Tuesday, January 7, 2014

Resistance Stretching & Long Run Recovery

Long run recovery has always been one of my greatest obstacles in distance training. My body struggles to recovery with each novel distance, the greater the distance, the longer the recovery time. The body does adapt over time, and what once seemed like an insurmountable distance to run, becomes an easily attainable distance. It's all about your perception. Every runner differs in their long run recovery time, some bounce back quickly, others need a week, or even two weeks, to fully recovery from those long runs, especially race day runs. Stretching, foam rolling , and adequate warm up time all aide in shortened recovery time, a lesson I have learned the hard way during marathon training.

Last week, I did a series of resistance stretches I learned from my personal trainer. I found a really great article which details resistance stretching techniques and it's importance here.

Sarah Crone of the Kalamazoo Gazette, defines resistance stretching techniques as "a form of conditioning, contracts a muscle and elongates it -- the opposite of an exercise such as a bicep curl, which causes muscles to shorten.
It is the lengthening of the muscle that is the crux of resistance stretching, since it increases flexibility within the joints and strengthens muscles when they're at their weakest (elongated)".

To stretch each leg, I lay on my back and extend one leg at a time. I use either a person, trainer/ Mr. Noel, or an object that I can hold in both hands (towel/rope), to apply pressure to my foot and I push back in increments of 10-15 seconds per stretch. I'm completing this applying pressure from all sides of my foot, extending my leg across my body with pressure from the outside and inside of my foot. Repeating the process with my leg extended away from my body, with pressure from the inside and outside of my foot.

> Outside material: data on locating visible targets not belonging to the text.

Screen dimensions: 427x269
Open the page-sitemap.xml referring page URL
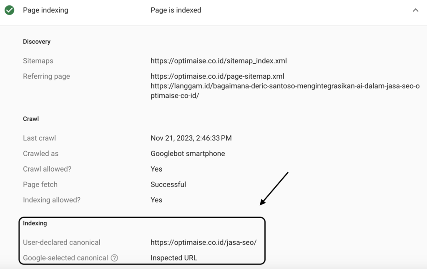pos(217,76)
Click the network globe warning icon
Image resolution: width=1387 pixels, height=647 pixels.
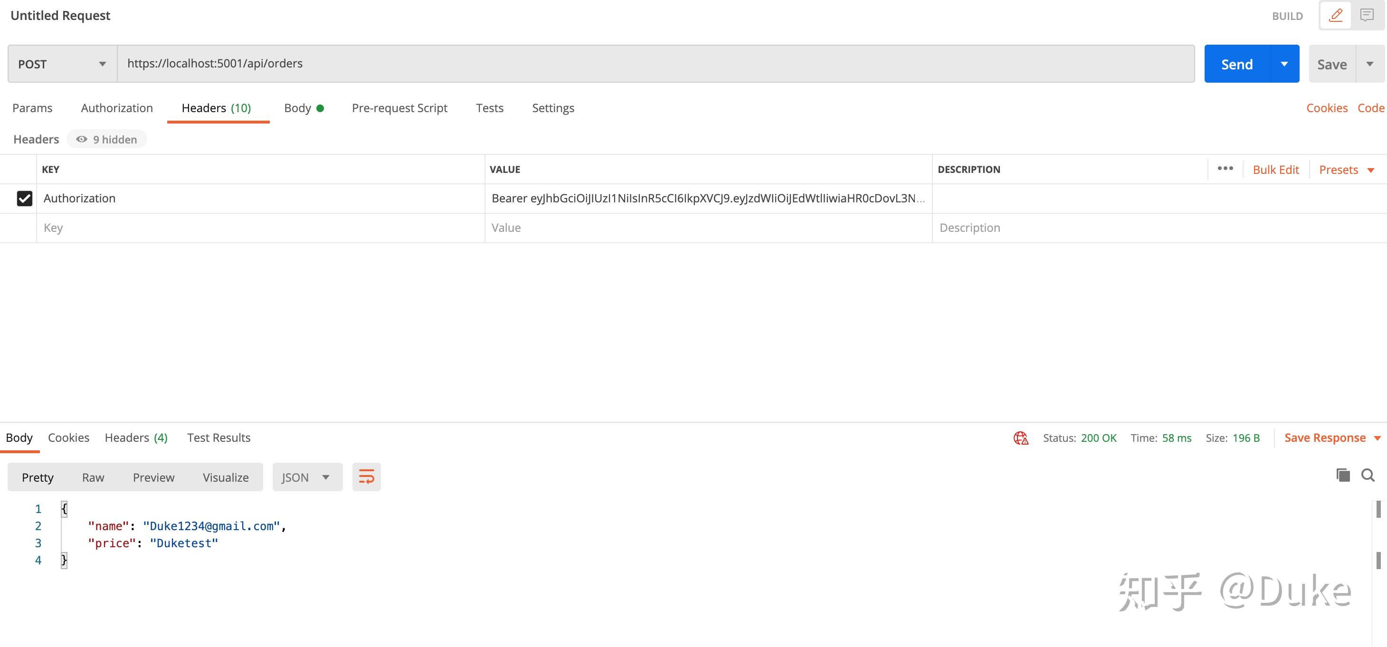tap(1020, 438)
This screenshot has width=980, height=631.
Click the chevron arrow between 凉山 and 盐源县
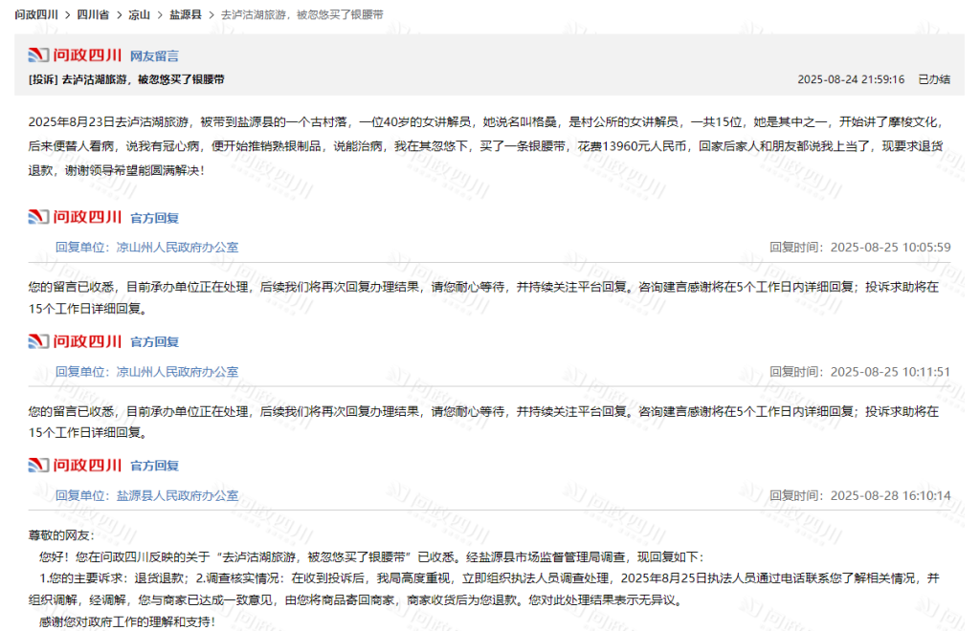161,15
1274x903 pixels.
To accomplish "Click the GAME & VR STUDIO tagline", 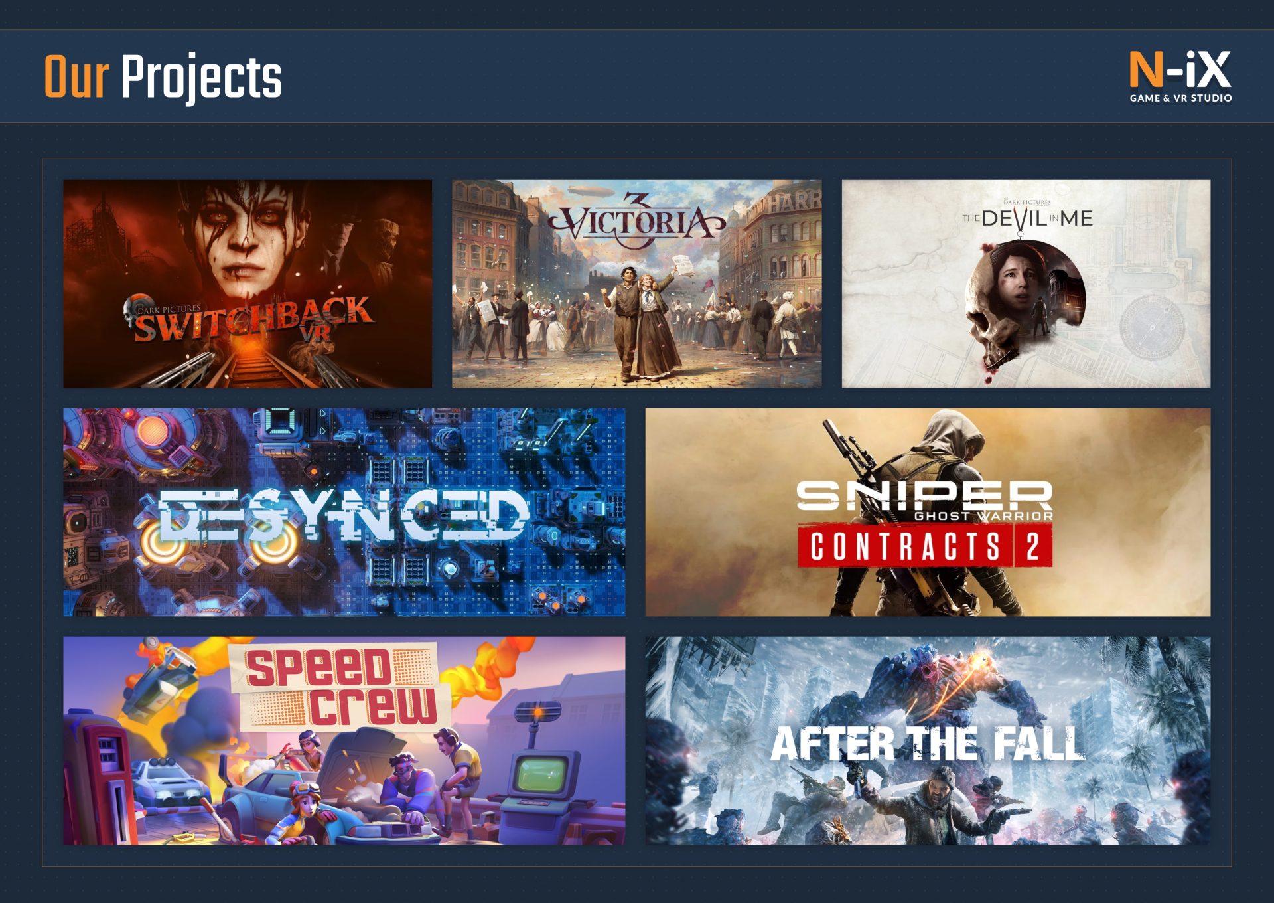I will click(1180, 98).
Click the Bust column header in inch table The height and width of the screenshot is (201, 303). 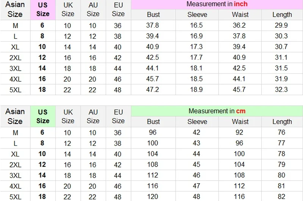point(153,15)
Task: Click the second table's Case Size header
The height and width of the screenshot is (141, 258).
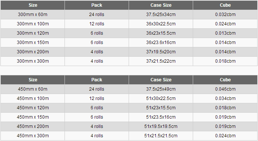Action: click(161, 79)
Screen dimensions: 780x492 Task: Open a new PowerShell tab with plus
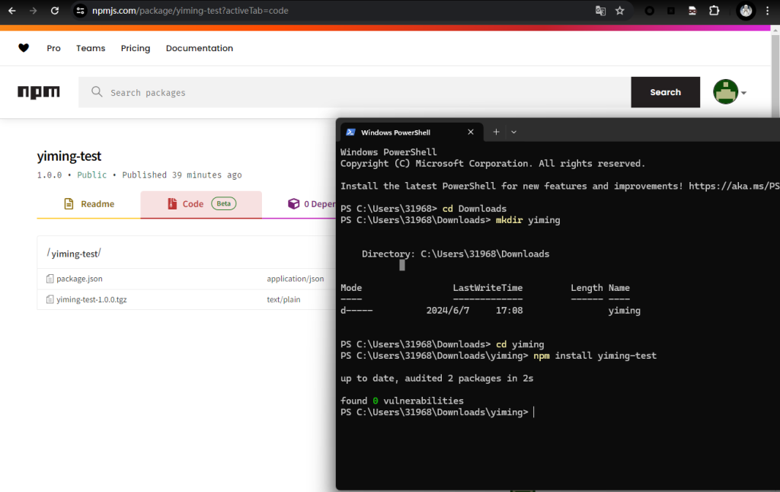coord(496,132)
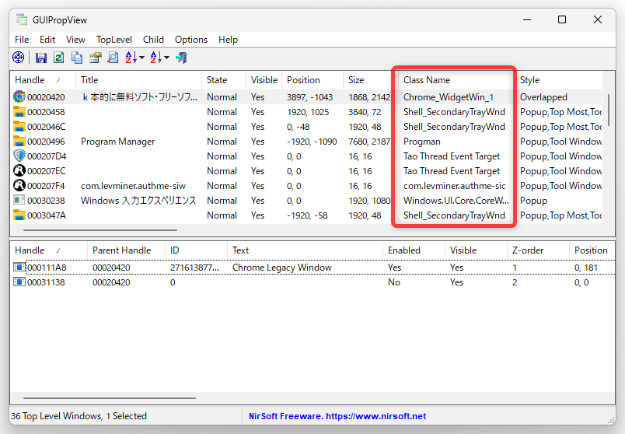This screenshot has width=625, height=434.
Task: Click the Refresh toolbar icon
Action: coord(59,58)
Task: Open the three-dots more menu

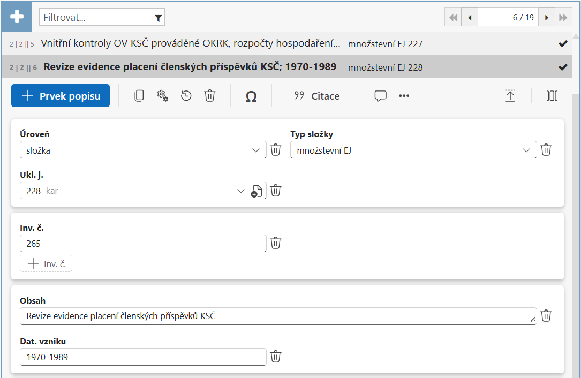Action: (x=404, y=96)
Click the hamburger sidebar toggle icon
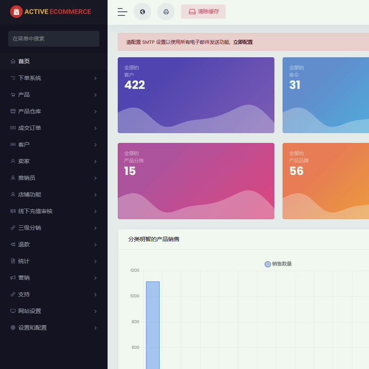369x369 pixels. coord(122,12)
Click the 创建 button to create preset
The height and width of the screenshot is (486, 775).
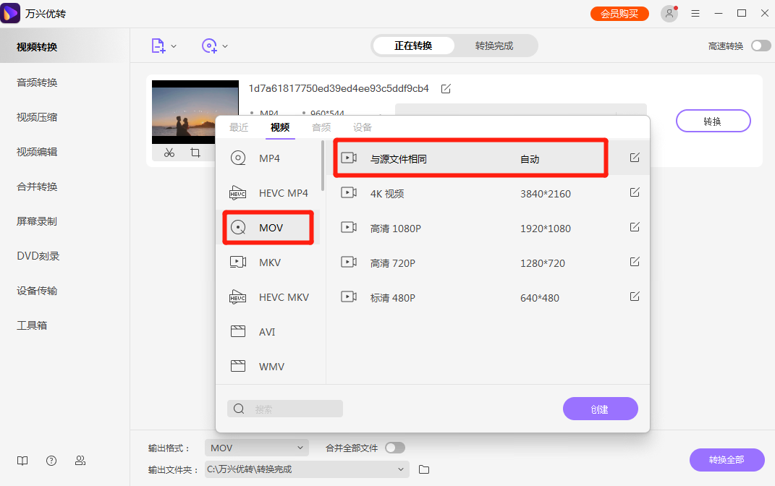[600, 408]
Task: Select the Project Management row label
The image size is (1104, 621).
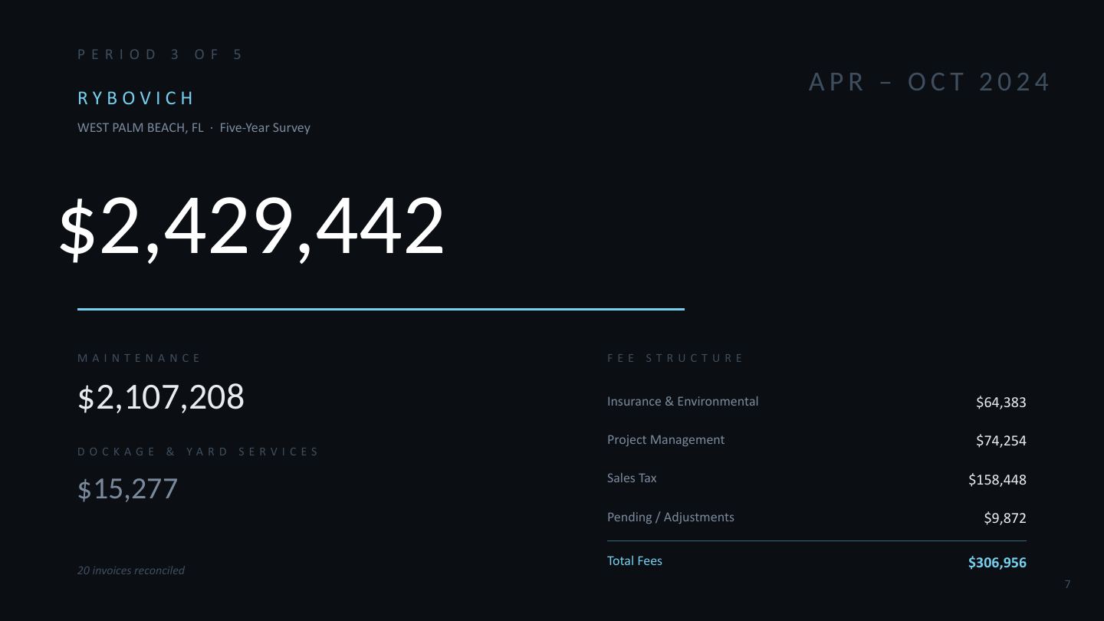Action: point(665,440)
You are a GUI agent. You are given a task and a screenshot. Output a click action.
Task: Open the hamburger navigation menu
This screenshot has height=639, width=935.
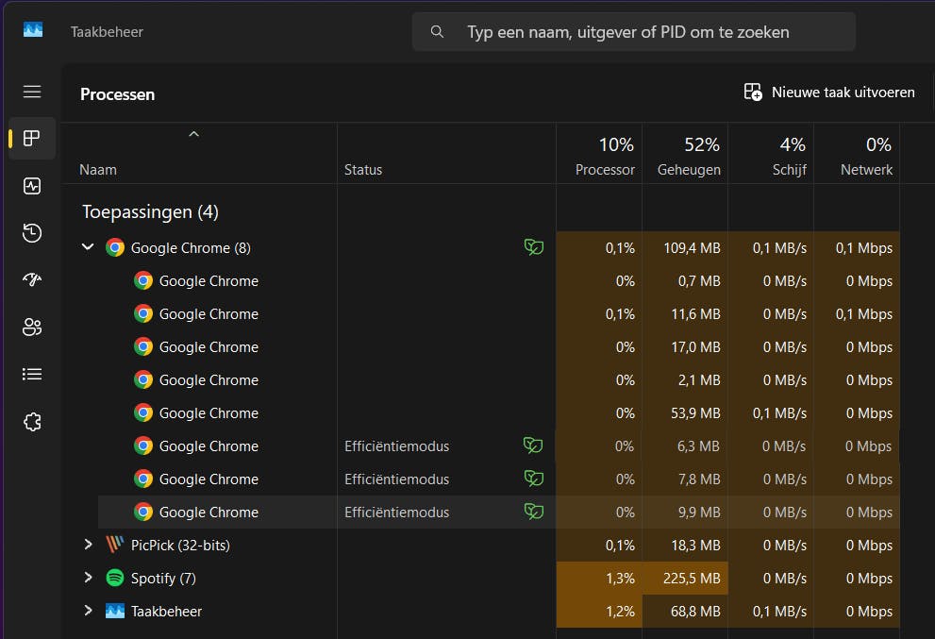click(32, 92)
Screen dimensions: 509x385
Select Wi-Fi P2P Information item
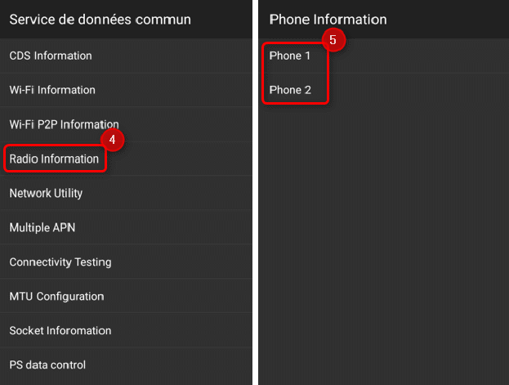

Currently, I am completing these stretches singularly. If you don't have another person to help you with these types of stretching, it's not a problem. The biggest factor in completing these stretches on your own is using an object that doesn't have any give, a resistance band for example wouldn't work in this scenario. I'm using a bath towel. She has the smarts. That's it. Guess what? It's working....wonders! 

Check out Sarah's article for pictures and details. After a week of completing these stretches once daily, I am fully recovered from my 20 mile long run, and I'm no longer having pains in my left leg. Last Wednesday, I was a little afraid of how long it would take to recover from that long long long long long run. Let's just say walking was an issue. I committed to the stretch routine, and after one day of rest, got back in the groove. It's one of those times where I've felt, this is so simple it's stupid. If you've been reading here for a while, or know me in real life, you know I have no desire to get technical, and I am no expert. I can only pass along what works for me. Resistance stretching is where it's at!

Today I've got a four mile run on the agenda, and I'm really looking forward to it. A four mile run is probably one of my favorite distances. Far enough to feel like I'm burning up some fat, but short enough that I still have lots of energy for strength. Gonna be a great day!

What is your long run recovery time? 
What are your go-to long run recovery methods?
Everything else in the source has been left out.